----- TRECHO FORNECIDO
Em artigo neste jornal datado de 4 de abril de 1994 a professora Maria Helena Ambrosio Dias apresenta suas estimativas de custo de senhoriagem e bem-estar da inflação. Dias faz menção a trabalho anterior de minha autoria apresentado nesta página em 12 de fevereiro último ("Quanto custa a inflação brasileira") mencionando que "a metodologia utilizada pelo professor Cysne deve ser reconsiderada porque é a mesma utilizada para medir os custos de inflação de uma economia com inflação moderada como os Estados Unidos".
Em contraste marcante com os números por mim apresentados, Dias chega a um custo de bem-estar de US$ 100 milhões para uma inflação mensal de 40%. Para esta mesma inflação, meu artigo supracitado chega a um custo de bem-estar de 332 vezes maior, ou seja, US$ 33,2 bilhões.
Em primeiro lugar, gostaria de agradecer a professora Maria Helena pela oportunidade de retornar tema tão importante e atual para a economia brasileira e parabenizá-la pelos seus esforços no sentido de levantar um debate de cunho científico sobre este assunto, no qual tenho prazer de inserir-me.
----------
----- DADOS REGISTRADOS
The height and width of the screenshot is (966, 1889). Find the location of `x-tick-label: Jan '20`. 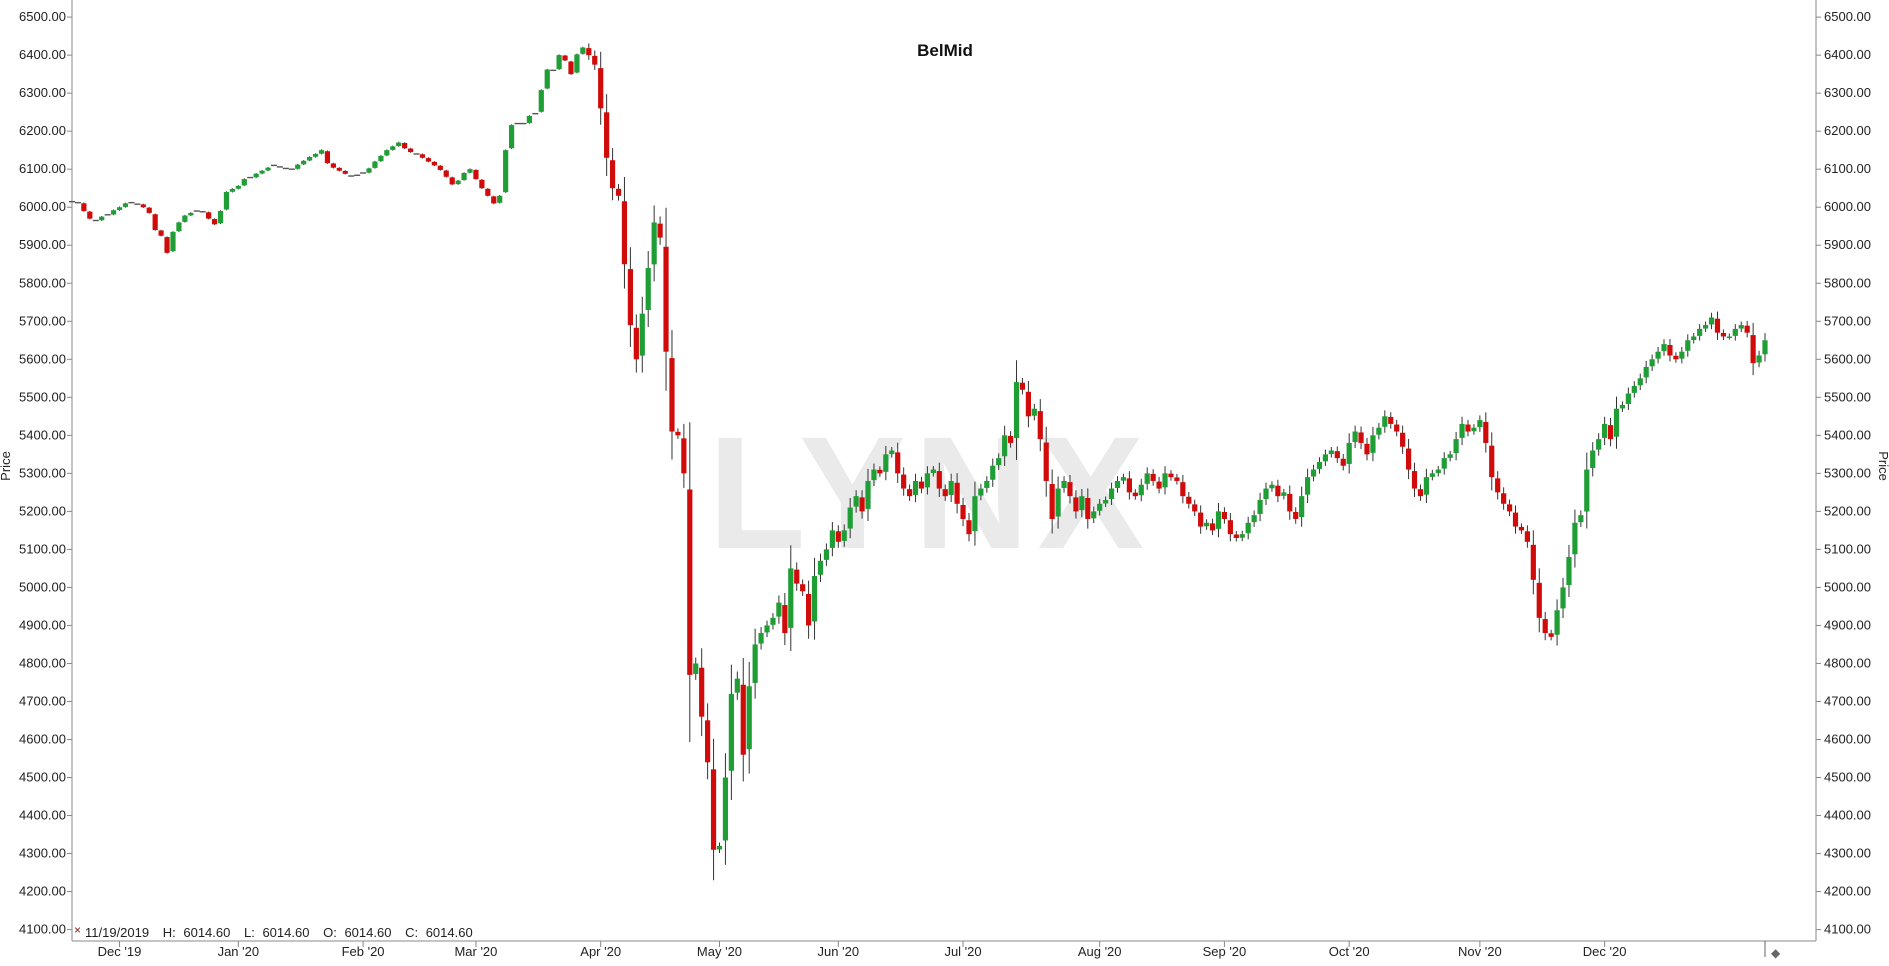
----------
◆ **DETALHES DO EXERCÍCIO**: No trecho sobre o custo da inflação, qual custo de bem-estar Dias estima para uma inflação mensal de 40%? Responda com base exclusivamente no trecho.

◆ **RESPOSTA DA TAREFA**: US$ 100 milhões.